Close Encounters with Symbolic Execution (Part 2)

This is part two of a two-part blog post that shows how to use KLEE with mcsema to symbolically execute Linux binaries (see the first post!). This part will cover how to build KLEE, mcsema, and provide a detailed example of using them to symbolically execute an existing binary. The binary we’ll be symbolically executing is an oracle for a maze with hidden walls, as promised in Part 1.

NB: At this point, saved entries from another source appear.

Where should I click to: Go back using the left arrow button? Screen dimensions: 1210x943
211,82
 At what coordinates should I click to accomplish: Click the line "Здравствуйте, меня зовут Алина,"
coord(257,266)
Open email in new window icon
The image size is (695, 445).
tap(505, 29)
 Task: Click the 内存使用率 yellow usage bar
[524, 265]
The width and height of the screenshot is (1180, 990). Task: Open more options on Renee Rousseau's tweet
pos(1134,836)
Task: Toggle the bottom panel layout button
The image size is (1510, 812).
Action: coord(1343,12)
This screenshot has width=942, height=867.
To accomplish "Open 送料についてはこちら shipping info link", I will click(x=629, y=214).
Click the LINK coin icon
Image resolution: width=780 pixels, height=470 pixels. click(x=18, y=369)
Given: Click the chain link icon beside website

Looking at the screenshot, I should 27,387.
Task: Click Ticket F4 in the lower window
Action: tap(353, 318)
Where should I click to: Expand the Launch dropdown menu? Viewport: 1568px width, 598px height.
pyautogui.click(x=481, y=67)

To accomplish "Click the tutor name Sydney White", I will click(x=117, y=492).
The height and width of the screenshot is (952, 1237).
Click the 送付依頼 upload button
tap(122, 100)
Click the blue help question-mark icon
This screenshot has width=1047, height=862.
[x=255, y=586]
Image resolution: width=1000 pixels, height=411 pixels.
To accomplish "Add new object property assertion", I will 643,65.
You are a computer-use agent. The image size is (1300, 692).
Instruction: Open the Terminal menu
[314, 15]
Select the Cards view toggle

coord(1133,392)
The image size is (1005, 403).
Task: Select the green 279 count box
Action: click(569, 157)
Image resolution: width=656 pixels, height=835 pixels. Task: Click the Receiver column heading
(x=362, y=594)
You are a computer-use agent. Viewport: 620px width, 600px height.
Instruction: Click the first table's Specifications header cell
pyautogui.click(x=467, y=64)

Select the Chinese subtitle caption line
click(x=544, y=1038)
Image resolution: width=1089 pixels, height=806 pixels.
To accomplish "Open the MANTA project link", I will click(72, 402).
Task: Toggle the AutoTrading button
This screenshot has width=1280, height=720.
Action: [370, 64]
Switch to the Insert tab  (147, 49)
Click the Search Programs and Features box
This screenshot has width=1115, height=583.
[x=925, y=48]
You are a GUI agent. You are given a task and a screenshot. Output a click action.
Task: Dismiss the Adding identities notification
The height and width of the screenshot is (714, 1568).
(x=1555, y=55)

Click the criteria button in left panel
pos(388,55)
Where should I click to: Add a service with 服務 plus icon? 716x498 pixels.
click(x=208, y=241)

As a visual example, we’ll show how to get from an empty maze to a solved maze:

Maze (Before) Maze (After)

Building KLEE with LLVM 3.2 on Ubuntu 14.04

One of the hardest parts about using KLEE is building it. The official build instructions cover KLEE on LLVM 2.9 and LLVM 3.4 on amd64. To analyze mcsema generated bitcode, we will need to build KLEE for LLVM 3.2 on i386. This is an unsupported configuration for KLEE, but it still works very well.

We will be using the i386 version of Ubuntu 14.04. The 32-bit version of Ubuntu is required to build a 32-bit KLEE. Do not try adding -m32 to CFLAGS on a 64-bit version. It will take away hours of your time that you will never get back. Get the 32-bit Ubuntu. The exact instructions are described in great detail below. Be warned: building everything will take some time.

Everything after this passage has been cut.